Reproduce verbatim the portion of the listing below that starts at the line containing "Konzepte (11, 53)" and ends at the line containing "Local News (19, 26)", including both of those lines.

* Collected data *
+-------+
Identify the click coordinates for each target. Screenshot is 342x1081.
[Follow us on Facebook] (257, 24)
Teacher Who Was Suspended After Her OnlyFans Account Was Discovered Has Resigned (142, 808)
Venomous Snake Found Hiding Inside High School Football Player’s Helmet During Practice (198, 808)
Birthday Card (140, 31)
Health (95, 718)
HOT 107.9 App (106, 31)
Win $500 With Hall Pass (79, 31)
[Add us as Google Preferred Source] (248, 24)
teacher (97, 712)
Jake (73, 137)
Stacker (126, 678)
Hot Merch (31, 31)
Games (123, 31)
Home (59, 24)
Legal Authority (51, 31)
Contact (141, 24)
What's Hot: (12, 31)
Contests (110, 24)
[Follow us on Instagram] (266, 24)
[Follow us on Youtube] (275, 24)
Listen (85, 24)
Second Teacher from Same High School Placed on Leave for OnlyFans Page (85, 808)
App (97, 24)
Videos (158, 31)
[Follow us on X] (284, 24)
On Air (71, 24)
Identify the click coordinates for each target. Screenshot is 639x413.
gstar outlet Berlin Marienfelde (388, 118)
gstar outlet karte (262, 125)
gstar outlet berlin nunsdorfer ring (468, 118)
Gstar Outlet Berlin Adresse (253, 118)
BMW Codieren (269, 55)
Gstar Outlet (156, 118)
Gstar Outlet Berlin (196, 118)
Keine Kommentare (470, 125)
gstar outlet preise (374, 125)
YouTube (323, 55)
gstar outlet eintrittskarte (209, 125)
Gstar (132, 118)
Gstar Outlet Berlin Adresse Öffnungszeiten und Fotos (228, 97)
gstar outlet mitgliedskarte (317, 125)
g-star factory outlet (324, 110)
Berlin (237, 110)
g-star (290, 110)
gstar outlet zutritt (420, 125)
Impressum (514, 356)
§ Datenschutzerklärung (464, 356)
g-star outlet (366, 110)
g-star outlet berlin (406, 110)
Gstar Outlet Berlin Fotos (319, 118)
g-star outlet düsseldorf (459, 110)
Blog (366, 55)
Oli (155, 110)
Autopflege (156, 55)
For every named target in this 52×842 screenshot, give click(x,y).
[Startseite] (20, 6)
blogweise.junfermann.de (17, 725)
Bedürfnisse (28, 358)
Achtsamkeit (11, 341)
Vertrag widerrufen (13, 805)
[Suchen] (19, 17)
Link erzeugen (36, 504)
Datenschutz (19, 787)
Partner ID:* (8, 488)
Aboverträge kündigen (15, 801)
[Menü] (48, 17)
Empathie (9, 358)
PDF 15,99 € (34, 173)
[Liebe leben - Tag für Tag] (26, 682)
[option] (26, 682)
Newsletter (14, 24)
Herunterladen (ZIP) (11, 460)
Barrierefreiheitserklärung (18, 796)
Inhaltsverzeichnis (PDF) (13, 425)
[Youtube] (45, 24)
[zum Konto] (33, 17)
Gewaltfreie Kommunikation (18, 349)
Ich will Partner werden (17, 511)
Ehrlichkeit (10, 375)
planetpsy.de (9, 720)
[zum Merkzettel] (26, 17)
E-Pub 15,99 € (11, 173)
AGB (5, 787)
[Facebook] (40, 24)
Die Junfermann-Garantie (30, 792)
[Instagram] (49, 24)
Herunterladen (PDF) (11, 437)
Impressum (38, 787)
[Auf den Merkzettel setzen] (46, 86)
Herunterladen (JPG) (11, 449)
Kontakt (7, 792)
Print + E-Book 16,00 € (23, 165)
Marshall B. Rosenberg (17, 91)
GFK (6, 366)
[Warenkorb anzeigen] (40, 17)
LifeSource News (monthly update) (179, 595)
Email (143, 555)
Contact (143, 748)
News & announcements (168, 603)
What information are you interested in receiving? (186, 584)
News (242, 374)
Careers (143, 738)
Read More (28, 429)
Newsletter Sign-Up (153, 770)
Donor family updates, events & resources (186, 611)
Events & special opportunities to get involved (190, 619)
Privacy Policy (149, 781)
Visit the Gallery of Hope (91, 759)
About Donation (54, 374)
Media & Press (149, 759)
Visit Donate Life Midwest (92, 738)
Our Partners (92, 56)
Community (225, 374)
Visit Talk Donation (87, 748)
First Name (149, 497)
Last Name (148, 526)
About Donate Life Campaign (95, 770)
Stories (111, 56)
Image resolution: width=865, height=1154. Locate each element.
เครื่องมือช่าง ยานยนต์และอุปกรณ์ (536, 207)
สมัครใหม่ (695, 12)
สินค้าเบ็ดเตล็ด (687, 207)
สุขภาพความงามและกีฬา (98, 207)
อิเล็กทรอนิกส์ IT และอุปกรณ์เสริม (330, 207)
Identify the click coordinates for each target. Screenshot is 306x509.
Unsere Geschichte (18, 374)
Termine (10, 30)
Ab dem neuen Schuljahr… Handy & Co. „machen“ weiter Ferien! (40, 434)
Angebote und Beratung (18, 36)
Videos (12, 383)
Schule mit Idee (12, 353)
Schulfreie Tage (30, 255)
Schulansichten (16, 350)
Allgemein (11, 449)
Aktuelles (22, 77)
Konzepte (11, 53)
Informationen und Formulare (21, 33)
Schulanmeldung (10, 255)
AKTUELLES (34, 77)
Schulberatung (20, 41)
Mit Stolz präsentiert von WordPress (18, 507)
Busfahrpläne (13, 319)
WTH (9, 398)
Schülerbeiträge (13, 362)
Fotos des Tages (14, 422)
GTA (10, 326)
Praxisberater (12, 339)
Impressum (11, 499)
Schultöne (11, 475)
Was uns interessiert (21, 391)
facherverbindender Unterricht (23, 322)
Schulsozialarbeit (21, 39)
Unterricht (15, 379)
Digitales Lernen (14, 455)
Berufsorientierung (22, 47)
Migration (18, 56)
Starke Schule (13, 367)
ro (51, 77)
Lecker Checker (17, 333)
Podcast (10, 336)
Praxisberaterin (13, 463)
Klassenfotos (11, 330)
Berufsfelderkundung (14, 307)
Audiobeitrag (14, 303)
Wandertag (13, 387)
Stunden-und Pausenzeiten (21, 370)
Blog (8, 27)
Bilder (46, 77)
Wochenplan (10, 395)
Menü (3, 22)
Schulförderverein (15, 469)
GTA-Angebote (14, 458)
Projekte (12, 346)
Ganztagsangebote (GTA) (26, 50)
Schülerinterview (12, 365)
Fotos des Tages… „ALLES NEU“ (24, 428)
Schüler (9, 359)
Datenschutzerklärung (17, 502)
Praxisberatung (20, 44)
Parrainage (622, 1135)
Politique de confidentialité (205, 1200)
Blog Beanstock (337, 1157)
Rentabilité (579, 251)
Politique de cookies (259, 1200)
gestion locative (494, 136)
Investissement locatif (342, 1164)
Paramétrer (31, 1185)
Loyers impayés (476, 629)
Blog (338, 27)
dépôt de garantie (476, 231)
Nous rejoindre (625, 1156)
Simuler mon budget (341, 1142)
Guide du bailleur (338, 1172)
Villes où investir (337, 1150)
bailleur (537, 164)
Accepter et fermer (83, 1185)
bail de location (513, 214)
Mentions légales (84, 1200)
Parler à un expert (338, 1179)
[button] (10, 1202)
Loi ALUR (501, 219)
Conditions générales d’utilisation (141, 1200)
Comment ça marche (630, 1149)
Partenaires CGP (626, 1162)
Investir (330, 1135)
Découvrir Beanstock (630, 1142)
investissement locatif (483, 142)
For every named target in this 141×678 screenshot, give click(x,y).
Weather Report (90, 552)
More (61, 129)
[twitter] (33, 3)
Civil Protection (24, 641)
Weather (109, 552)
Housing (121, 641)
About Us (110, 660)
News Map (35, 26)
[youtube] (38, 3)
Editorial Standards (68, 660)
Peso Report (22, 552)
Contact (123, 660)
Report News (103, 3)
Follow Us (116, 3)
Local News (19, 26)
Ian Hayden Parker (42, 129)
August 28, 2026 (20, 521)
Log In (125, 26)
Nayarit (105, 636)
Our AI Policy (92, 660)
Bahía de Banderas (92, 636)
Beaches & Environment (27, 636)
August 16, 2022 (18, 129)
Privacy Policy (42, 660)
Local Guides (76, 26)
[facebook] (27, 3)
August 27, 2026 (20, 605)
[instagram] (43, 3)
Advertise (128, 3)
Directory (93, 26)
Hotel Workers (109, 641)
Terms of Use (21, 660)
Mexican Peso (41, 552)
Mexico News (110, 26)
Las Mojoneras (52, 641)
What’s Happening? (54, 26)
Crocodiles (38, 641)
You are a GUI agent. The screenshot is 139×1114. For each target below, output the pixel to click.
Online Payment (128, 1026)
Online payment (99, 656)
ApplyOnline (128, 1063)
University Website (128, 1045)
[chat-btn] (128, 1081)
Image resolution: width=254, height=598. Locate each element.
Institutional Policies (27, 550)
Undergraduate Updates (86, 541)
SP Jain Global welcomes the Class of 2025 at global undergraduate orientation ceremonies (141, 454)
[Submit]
+-------+
* Solution for this task *
Konzepte (11, 53)
Informationen und Formulare (21, 33)
Schulanmeldung (10, 255)
AKTUELLES (34, 77)
Schulberatung (20, 41)
Mit Stolz präsentiert von WordPress (18, 507)
Busfahrpläne (13, 319)
WTH (9, 398)
Schülerbeiträge (13, 362)
Fotos des Tages (14, 422)
GTA (10, 326)
Praxisberater (12, 339)
Impressum (11, 499)
Schultöne (11, 475)
Was uns interessiert (21, 391)
facherverbindender Unterricht (23, 322)
Schulsozialarbeit (21, 39)
Unterricht (15, 379)
Digitales Lernen (14, 455)
Berufsorientierung (22, 47)
Migration (18, 56)
Starke Schule (13, 367)
ro (51, 77)
Lecker Checker (17, 333)
Podcast (10, 336)
Praxisberaterin (13, 463)
Klassenfotos (11, 330)
Berufsfelderkundung (14, 307)
Audiobeitrag (14, 303)
Wandertag (13, 387)
Stunden-und Pausenzeiten (21, 370)
Blog (8, 27)
Bilder (46, 77)
Wochenplan (10, 395)
Menü (3, 22)
Schulförderverein (15, 469)
GTA-Angebote (14, 458)
Projekte (12, 346)
Ganztagsangebote (GTA) (26, 50)
Schülerinterview (12, 365)
Fotos des Tages… „ALLES NEU“ (24, 428)
Schüler (9, 359)
Datenschutzerklärung (17, 502)
Praxisberatung (20, 44)
Parrainage (622, 1135)
Politique de confidentialité (205, 1200)
Blog Beanstock (337, 1157)
Rentabilité (579, 251)
Politique de cookies (259, 1200)
gestion locative (494, 136)
Investissement locatif (342, 1164)
Paramétrer (31, 1185)
Loyers impayés (476, 629)
Blog (338, 27)
dépôt de garantie (476, 231)
Nous rejoindre (625, 1156)
Simuler mon budget (341, 1142)
Guide du bailleur (338, 1172)
Villes où investir (337, 1150)
bailleur (537, 164)
Accepter et fermer (83, 1185)
bail de location (513, 214)
Mentions légales (84, 1200)
Parler à un expert (338, 1179)
[button] (10, 1202)
Loi ALUR (501, 219)
Conditions générales d’utilisation (141, 1200)
Comment ça marche (630, 1149)
Partenaires CGP (626, 1162)
Investir (330, 1135)
Découvrir Beanstock (630, 1142)
investissement locatif (483, 142)
For every named target in this 141×678 screenshot, give click(x,y).
Weather Report (90, 552)
More (61, 129)
[twitter] (33, 3)
Civil Protection (24, 641)
Weather (109, 552)
Housing (121, 641)
About Us (110, 660)
News Map (35, 26)
[youtube] (38, 3)
Editorial Standards (68, 660)
Peso Report (22, 552)
Contact (123, 660)
Report News (103, 3)
Follow Us (116, 3)
Local News (19, 26)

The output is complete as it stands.